Maybe it should? I mean if I have my calendar already stored on
Google/Calendar app, etc, it should be easy to see all the things that are
"coming up". Integration ACROSS calendars (work, private, etc) would make it a
really cool what-do-you-need-to-do next calendar aggregation app

You could introduce coloring for the different places/types of events. Like if
you mark a calendar you import as "work stuff" you'll be able to easily see on
the home page which stuff is work stuff that's coming up/due soon.

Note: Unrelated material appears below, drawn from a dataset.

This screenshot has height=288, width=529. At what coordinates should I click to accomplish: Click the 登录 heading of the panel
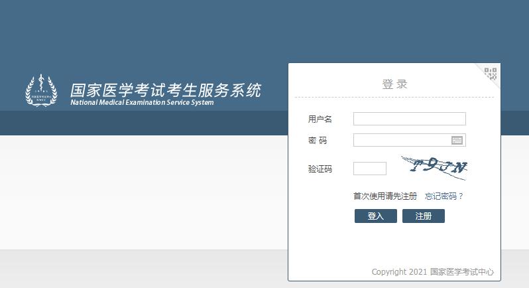click(x=394, y=84)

Also, I dunno if "DownCount" is a good name... Though I'm thinking of the app
in my own terms, it seems like this is more like "what's coming up" rather
than Counting down to one specific event (I think of countdowns as really more
to do with one thing, rather than multiple, but then again, that's just me) --
so maybe a name like "whatsnext" or "upcoming" in some other language or
"nekst" or something.. I dunno, or maybe downcount is just fine.

Also, I think you can go even MORE minimal with the styling. Since you only
have to pages, why not have both be lists, and swipe between screens? This
will enhance the beauty of the app, and I think you could get even clearer
distinctions between the colored items, and I would think of the common use
case something as like this:

I'm waiting around, not sure when my <event> is, pull out my phone, tap on
DownCount, and I see 5 of the closest upcoming things in big letters, and
bright colors.

Some future features could be gesture-based filtering (this is based on the
premise that you add/discern a way to categorize the stuff going in)?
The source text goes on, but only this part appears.